───── EXCERPTED PASSAGE

Reputation: 65
I am downloading Serbian/Bosnian/Croatian subtitles via VLC player on an Ubuntu machine, and have constantly to manually change characters such as æ, è, and ð into ć, č, and đ so that the player can render them properly. I wanted to make a python3 function that can do that for me, but I got lost tyring to understand string encoding and decoding.
Through chardata.detect
I found that the encoding of .srt
files that VLC player downloads is Windows-1252. So right now, I do something like this:
import codecs
f = codecs.open('my_file.srt', 'r', encoding='Windows-1252')
data = f.read()
data_utf8 = data.encode('utf-8')
f.close()
The thing is, when I print to terminal the content of the data
varible, I might get a fragment like this:
obožavam vaše
.
But, when I print to terminal the content of the data-utf8
variable, that same fragment now looks like this:
obo\xc5\xbeavam va\xc5\xa1e
.
This is not what I expected.
Furthermore, when I now want to save this data to a file
with open('my_utf8_file.srt', 'w') as f:
f.write(data_utf8)

──────────

◆ GIVEN PROBLEM 1 ◆
Copy out the listing lines from the line with "Open the Calendar toolbar item" to the line with "pyautogui.click(x=679, y=23)", keeping both of those lines.
The listing below has no connection to the post about subtitle encoding.

───── GIVEN DATA

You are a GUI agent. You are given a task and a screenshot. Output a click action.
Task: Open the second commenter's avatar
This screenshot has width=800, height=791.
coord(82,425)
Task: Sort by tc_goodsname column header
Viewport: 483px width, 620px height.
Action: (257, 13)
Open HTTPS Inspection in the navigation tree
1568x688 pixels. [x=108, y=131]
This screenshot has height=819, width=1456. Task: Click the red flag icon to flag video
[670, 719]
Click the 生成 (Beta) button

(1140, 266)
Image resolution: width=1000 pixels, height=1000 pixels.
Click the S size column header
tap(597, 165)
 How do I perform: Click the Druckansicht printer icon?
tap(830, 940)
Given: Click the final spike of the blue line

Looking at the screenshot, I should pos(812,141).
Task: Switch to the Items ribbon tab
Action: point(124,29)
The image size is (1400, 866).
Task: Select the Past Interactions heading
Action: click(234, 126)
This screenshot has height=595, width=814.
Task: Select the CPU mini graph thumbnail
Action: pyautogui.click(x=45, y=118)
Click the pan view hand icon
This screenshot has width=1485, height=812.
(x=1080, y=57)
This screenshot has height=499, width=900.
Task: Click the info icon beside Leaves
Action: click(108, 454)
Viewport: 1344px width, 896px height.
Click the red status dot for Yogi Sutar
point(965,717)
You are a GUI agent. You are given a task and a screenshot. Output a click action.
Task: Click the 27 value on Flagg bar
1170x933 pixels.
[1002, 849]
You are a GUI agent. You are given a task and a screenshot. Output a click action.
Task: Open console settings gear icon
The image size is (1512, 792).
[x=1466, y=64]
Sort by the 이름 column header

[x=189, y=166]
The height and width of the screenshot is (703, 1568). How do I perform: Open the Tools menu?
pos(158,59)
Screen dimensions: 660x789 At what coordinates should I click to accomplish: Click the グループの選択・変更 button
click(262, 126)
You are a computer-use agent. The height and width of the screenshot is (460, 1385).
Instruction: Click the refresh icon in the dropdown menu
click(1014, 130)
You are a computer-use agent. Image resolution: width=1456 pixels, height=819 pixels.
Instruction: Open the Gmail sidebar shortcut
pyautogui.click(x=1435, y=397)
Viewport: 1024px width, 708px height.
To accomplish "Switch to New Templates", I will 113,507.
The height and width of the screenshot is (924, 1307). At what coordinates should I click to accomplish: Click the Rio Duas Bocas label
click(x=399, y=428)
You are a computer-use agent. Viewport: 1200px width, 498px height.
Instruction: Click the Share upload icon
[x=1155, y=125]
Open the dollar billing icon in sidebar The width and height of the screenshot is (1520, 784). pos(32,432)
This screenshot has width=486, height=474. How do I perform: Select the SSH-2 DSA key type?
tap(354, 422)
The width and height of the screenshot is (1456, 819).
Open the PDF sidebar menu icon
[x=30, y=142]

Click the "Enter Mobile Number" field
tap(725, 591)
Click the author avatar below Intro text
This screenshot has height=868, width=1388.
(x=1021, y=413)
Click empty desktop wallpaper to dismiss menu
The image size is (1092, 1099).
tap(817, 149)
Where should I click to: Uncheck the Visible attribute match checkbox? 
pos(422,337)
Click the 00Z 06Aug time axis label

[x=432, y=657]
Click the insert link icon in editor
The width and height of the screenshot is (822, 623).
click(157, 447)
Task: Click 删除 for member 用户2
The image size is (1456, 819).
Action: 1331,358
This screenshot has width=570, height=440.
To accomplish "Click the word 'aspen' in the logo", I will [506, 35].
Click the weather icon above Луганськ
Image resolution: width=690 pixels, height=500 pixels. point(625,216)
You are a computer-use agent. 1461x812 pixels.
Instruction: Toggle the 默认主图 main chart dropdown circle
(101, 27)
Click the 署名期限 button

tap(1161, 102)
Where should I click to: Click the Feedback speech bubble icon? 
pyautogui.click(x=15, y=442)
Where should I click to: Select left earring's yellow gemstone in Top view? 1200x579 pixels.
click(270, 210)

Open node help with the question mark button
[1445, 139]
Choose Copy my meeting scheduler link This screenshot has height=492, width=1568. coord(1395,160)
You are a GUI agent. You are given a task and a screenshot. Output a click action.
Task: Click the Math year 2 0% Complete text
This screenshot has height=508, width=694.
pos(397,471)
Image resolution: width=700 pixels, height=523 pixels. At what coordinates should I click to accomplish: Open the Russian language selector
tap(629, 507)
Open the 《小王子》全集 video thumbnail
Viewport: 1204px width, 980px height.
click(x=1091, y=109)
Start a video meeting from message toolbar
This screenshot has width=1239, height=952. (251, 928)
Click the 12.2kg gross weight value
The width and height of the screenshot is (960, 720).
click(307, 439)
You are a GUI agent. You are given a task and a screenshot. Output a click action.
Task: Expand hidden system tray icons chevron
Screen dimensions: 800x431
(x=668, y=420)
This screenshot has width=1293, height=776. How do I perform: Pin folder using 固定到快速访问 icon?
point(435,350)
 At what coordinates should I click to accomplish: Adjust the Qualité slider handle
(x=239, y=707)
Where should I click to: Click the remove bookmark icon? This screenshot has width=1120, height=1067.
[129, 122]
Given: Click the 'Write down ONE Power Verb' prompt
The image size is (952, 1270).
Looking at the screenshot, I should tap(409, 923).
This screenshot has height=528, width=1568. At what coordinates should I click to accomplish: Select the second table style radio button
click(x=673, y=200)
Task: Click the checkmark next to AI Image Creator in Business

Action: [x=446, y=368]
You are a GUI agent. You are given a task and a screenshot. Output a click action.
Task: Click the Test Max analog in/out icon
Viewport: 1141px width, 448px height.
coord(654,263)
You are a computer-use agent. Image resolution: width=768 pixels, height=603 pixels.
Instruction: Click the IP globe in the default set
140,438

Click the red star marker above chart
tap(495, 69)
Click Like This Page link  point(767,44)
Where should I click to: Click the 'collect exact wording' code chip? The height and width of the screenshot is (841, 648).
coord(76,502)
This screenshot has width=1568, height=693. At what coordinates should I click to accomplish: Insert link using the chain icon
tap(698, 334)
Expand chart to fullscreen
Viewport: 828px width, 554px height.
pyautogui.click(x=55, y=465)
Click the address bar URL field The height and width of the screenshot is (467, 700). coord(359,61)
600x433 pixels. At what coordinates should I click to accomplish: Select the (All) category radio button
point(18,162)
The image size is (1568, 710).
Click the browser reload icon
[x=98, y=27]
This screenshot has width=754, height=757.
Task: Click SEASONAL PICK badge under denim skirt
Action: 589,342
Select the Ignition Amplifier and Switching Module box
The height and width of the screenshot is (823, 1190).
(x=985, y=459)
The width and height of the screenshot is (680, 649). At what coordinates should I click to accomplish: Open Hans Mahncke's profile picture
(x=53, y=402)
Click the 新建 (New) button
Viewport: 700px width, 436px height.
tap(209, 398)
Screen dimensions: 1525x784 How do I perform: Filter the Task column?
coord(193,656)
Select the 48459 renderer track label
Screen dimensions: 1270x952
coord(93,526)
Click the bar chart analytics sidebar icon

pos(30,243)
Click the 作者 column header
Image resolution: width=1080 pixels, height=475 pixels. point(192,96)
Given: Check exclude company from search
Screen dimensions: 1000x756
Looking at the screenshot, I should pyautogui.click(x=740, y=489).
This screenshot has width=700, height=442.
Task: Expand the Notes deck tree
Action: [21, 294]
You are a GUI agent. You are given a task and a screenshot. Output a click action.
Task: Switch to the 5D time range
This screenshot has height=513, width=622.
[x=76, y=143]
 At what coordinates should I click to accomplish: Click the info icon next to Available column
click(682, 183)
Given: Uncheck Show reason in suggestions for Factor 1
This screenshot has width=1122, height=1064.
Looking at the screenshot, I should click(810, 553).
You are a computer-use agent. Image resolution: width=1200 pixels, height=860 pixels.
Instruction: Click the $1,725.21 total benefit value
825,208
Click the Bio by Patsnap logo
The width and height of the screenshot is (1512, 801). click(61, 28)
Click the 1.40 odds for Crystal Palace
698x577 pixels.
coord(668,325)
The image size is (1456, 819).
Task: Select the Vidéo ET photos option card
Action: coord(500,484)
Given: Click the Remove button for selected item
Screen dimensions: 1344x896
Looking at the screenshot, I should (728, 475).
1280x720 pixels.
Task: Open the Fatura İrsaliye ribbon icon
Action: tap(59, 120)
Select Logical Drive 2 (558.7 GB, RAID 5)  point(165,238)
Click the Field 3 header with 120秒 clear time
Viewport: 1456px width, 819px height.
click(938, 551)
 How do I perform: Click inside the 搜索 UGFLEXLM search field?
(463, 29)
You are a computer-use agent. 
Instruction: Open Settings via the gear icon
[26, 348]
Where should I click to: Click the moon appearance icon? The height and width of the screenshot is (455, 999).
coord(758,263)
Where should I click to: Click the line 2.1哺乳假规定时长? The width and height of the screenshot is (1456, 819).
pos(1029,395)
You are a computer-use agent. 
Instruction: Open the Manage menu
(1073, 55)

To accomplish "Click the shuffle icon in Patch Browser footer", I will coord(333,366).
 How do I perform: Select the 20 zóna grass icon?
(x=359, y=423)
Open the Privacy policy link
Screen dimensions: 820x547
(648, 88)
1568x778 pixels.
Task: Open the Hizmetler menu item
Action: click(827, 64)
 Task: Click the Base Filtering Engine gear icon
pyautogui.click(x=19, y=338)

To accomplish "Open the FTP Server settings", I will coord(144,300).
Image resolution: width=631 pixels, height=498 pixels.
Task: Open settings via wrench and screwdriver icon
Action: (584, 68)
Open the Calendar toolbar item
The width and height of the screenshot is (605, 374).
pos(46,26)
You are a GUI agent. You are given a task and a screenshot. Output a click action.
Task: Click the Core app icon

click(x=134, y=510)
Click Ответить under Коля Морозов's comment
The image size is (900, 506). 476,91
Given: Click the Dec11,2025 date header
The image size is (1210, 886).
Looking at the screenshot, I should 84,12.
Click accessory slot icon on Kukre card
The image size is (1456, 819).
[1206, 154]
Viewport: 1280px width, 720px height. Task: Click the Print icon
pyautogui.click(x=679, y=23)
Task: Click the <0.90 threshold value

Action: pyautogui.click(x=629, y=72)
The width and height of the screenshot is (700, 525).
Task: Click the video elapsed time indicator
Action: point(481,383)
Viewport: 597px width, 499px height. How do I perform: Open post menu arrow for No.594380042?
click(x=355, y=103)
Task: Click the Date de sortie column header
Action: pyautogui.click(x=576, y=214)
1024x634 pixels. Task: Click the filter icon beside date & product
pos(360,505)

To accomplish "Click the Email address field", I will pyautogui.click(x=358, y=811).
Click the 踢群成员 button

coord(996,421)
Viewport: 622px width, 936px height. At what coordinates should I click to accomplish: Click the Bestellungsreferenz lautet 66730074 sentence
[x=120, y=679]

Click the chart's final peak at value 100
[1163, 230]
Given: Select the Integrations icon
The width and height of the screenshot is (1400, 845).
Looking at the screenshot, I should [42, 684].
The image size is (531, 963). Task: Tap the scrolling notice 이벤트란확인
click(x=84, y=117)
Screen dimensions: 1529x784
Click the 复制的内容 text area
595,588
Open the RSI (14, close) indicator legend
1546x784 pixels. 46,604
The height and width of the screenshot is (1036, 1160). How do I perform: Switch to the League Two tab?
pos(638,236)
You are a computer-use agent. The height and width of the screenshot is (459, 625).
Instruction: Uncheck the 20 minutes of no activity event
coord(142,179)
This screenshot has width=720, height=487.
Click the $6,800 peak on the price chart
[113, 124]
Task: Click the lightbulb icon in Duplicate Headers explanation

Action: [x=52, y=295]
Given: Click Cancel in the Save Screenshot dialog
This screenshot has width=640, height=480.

──────────

◆ GIVEN PROBLEM 2 ◆
Keep writing the post about subtitle encoding, starting after its last line.

◆ RESPONSE 1 ◆
Open the Calendar toolbar item
The width and height of the screenshot is (605, 374).
pos(46,26)
You are a GUI agent. You are given a task and a screenshot. Output a click action.
Task: Click the Core app icon

click(x=134, y=510)
Click Ответить under Коля Морозов's comment
The image size is (900, 506). 476,91
Given: Click the Dec11,2025 date header
The image size is (1210, 886).
Looking at the screenshot, I should 84,12.
Click accessory slot icon on Kukre card
The image size is (1456, 819).
[1206, 154]
Viewport: 1280px width, 720px height. Task: Click the Print icon
pyautogui.click(x=679, y=23)

◆ RESPONSE 2 ◆
I get TypeError: write() argument must be str, not bytes
.
Can anyone tell me what am I doing wrong?
Upvotes: 1
Views: 2344
Reputation: 8010
You have to use:
with open('my_utf8_file.srt', 'wb') as f:
f.write(data_utf8)
Note the 'b', this marks the file as binary so you can write bytes (like printed by .encode()
) This is also the reason it prints differently.
Alternatively, you can do something like:
with open('my_utf8_file.srt', 'w', encoding='utf-8') as f:
f.write(data)
Upvotes: 1
Reputation: 98931
Try using chardet to determine the correct file encoding.
Open a command line and type:
> chardetect Joker.BDRip.x264-AAA.cyr.srt
Joker.BDRip.x264-AAA.cyr.srt: windows-1251 with confidence 0.8720288218241439
> chardetect Joker.BDRip.x264-AAA.cyr_utf8.srt
Joker.BDRip.x264-AAA.cyr_utf8.srt: utf-8 with confidence 0.99
Install:
pip install chardet
I used this Serbian subtitles to test.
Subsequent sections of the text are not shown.